__Problem__
Work out how many lines in the entries below include the word "agent", and give only that figure.

__Supplied records__
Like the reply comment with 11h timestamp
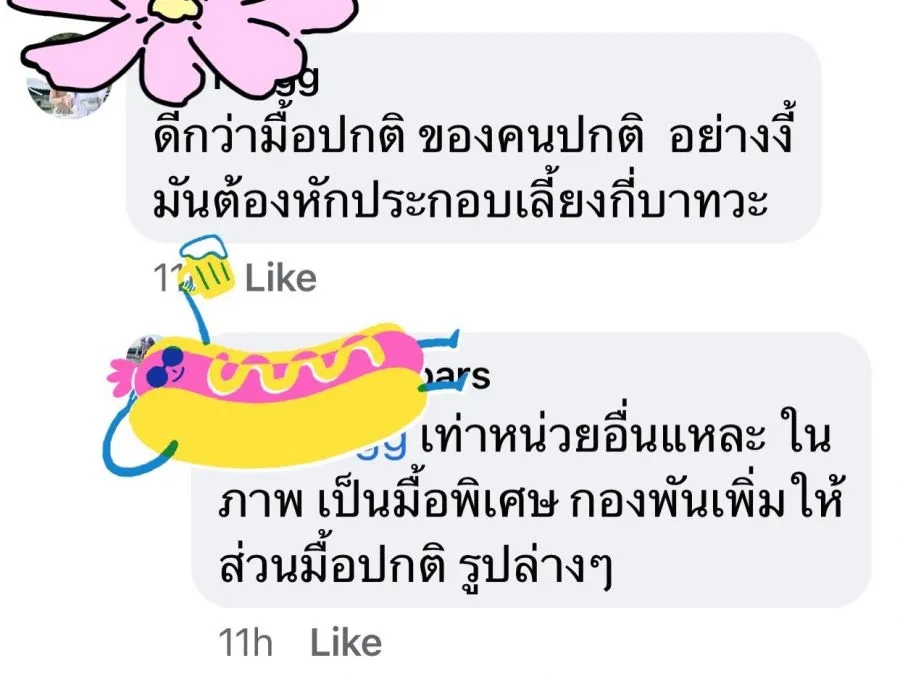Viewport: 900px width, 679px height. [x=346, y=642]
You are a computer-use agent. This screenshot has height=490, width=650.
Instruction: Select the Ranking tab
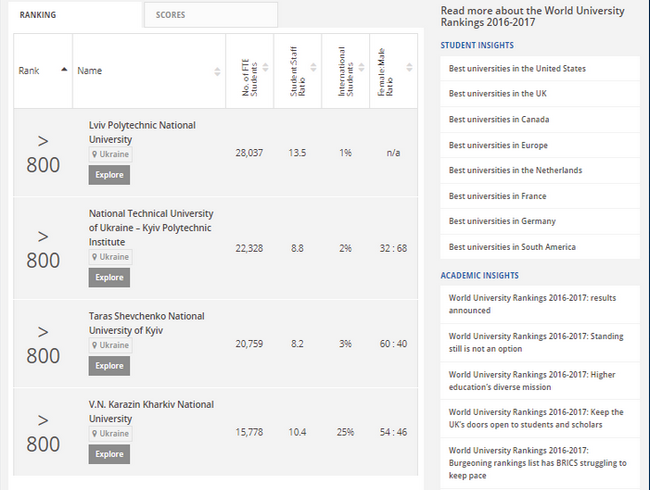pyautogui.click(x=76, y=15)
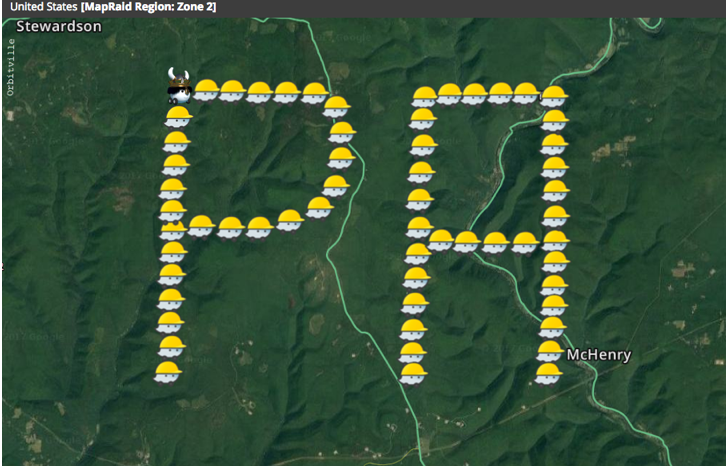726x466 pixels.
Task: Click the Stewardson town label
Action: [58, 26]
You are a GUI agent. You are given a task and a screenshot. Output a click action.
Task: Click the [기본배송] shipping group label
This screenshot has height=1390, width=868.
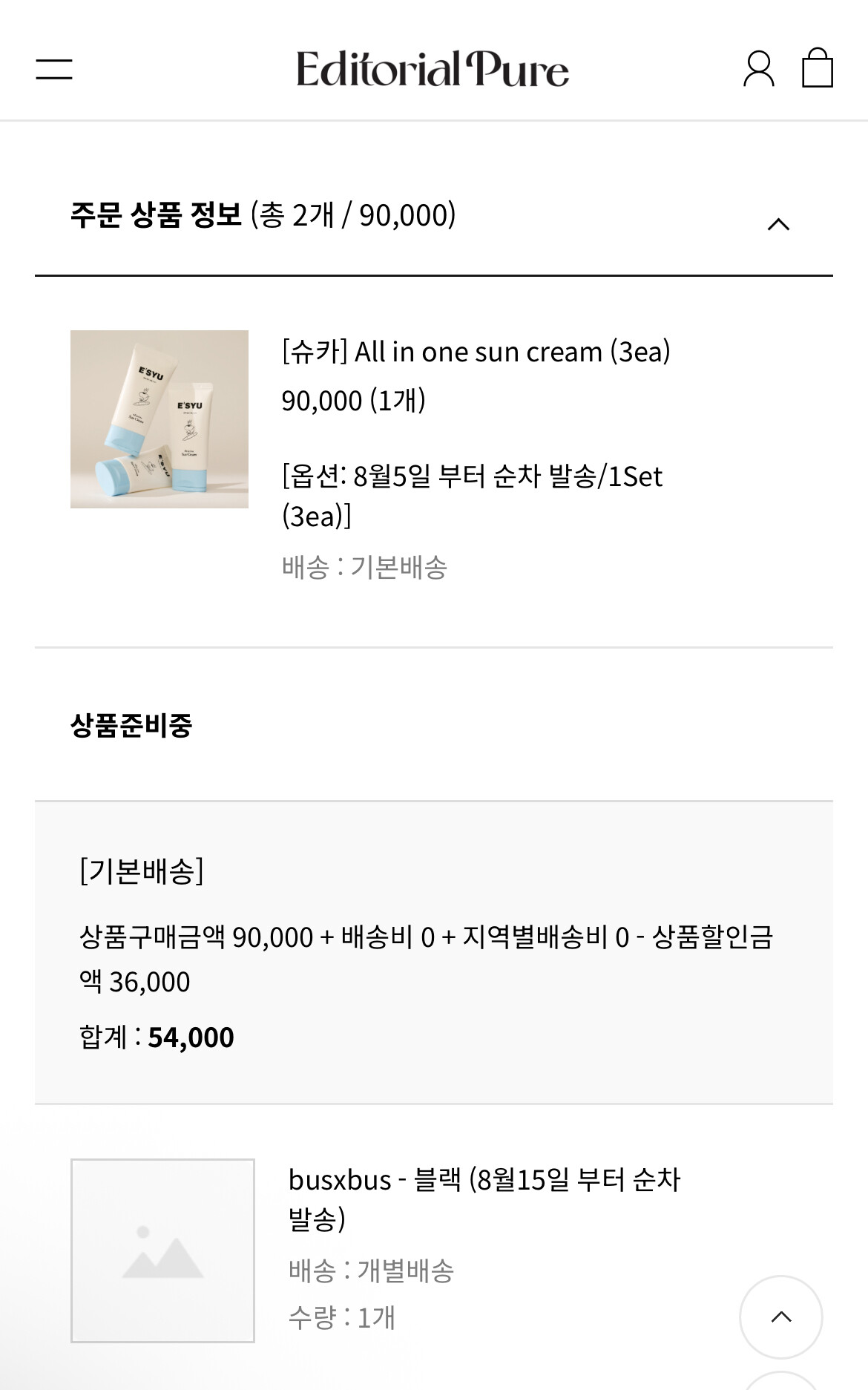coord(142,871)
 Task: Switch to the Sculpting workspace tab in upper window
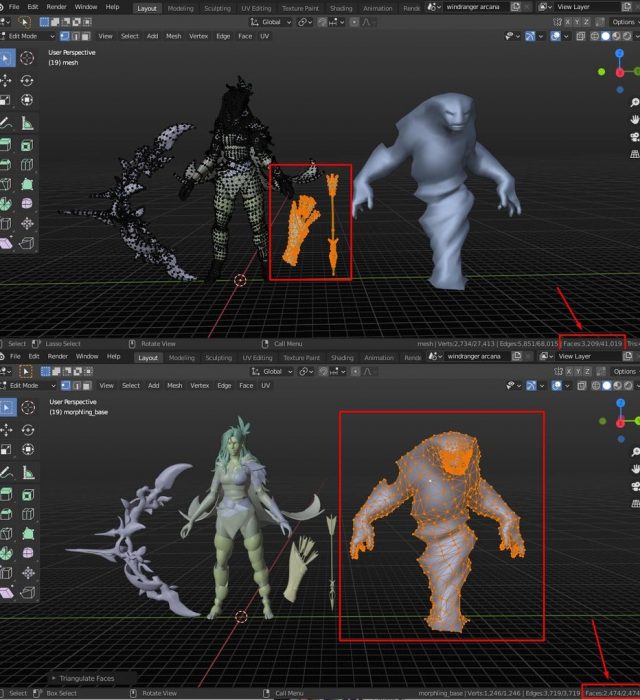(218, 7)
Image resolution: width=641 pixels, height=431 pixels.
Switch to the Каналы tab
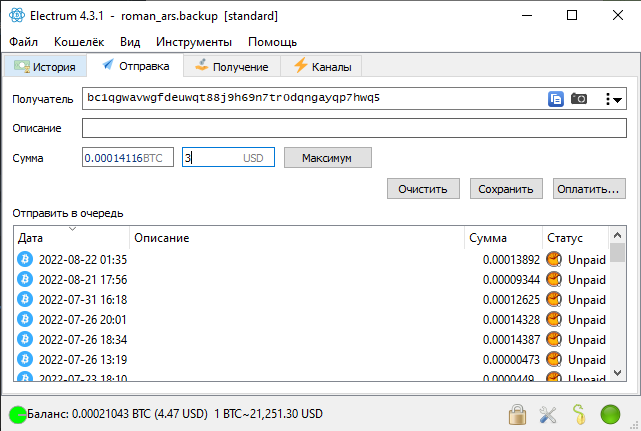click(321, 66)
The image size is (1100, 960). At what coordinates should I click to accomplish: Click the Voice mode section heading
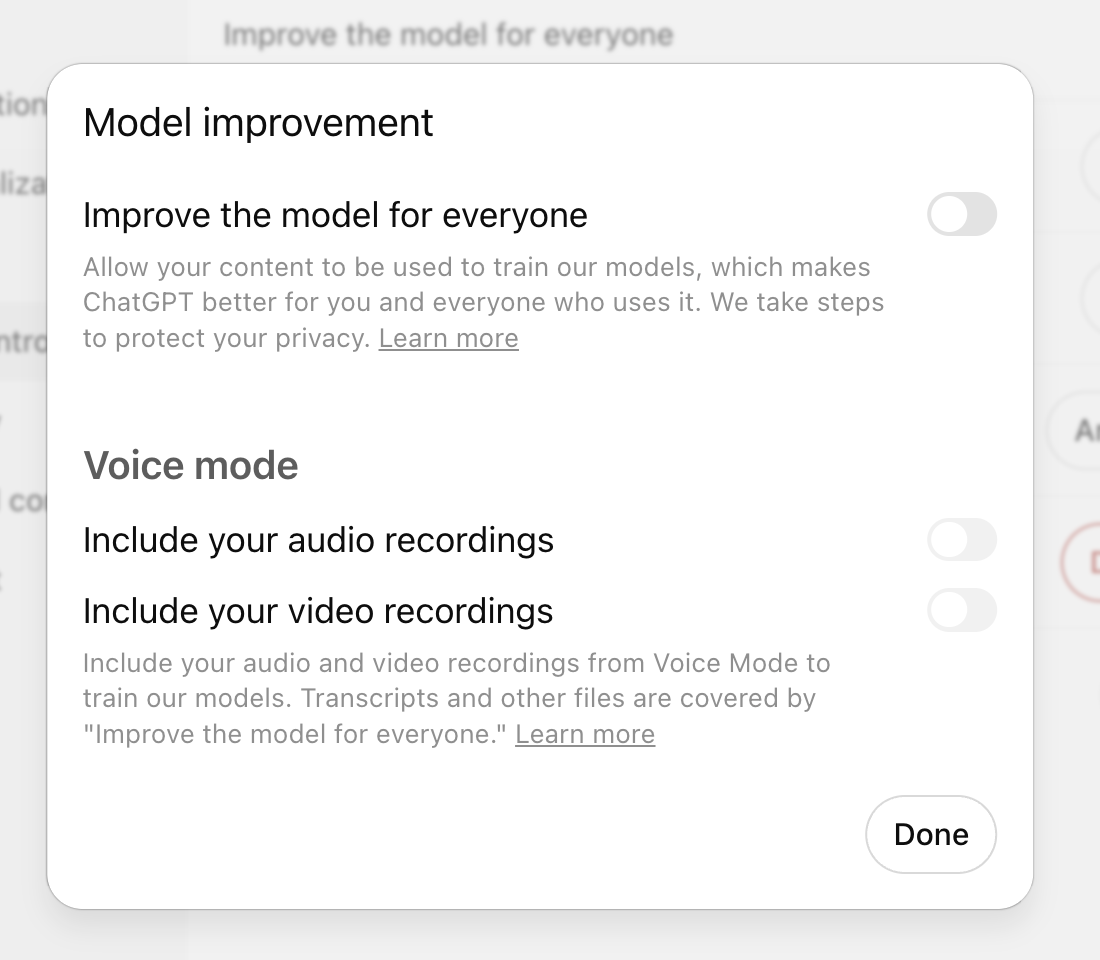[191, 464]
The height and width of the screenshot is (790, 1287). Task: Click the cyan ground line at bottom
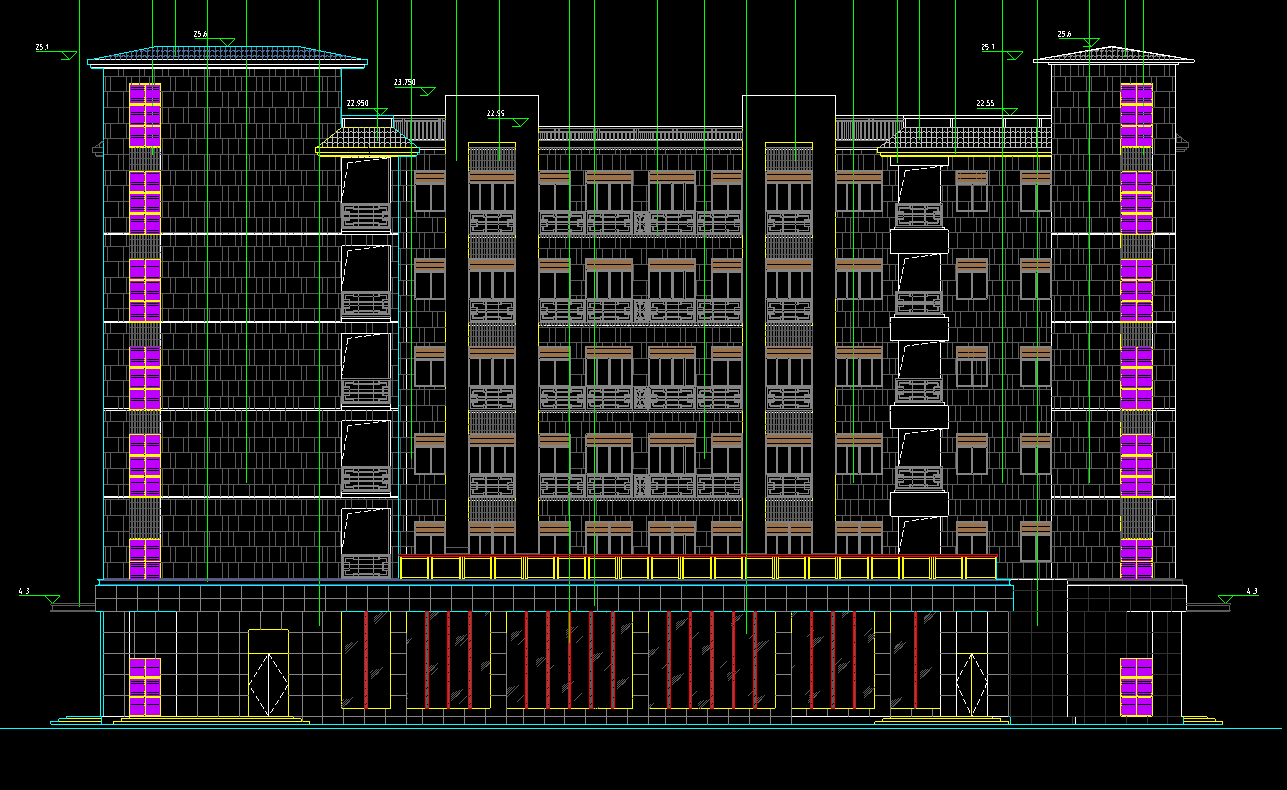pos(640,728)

__Your response__
2